Der Furkapass ist eine der spektakulärsten Alpenstraßen der Schweiz – und nicht nur ein beliebter Fotospot für Reisende, sondern auch Ausgangspunkt für Wanderungen in eine Welt aus Fels, Eis und Geschichte. Schon lange hatte ich geplant, den Rhonegletscher und seine Umgebung zu erwandern. Eigentlich zusammen mit meiner Schwester, aber das eine Mal, als wir auf dem Weg dahin waren, landeten wir aus 'Versehen' im Tessin (https://www.scheissaufsalter.com/post/von-lugano-nach-gandria) und dieses mal war sie anderweitig unterwegs. Dass mich jetzt bei dieser Wanderung nicht Sonnenschein, sondern Regen, Wind und Wolken erwarteten, machte die Tour am Ende nur noch unvergesslicher.

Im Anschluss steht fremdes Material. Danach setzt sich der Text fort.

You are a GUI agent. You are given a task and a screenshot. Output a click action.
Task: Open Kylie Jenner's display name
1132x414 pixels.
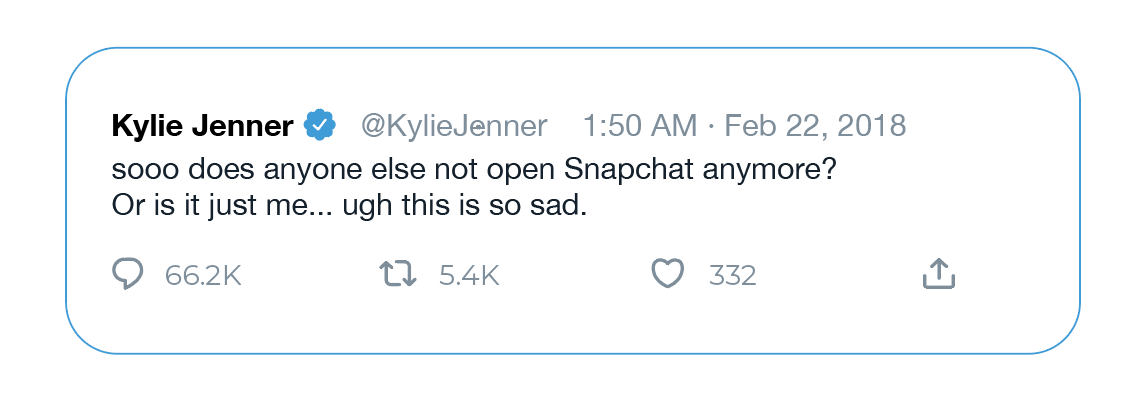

Letzten Sonntag war also definitiv kein Tag, an dem ich Sonnenschutz einpacken musste. Schon auf der Fahrt zum Furkapass hingen dunkle Wolken über den Bergen und bald prasselte der Regen gegen die Autoscheiben. Oben angekommen: grauer Himmel, Pfützen auf den Strassen und ein fast leerer Parkplatz. Nur ein Imbissstand stand tapfer in der Mitte, geöffnet, aber ohne Kundschaft – ein Hauch von Einsamkeit umwehte nicht nur ihn, sondern mich gleich mit.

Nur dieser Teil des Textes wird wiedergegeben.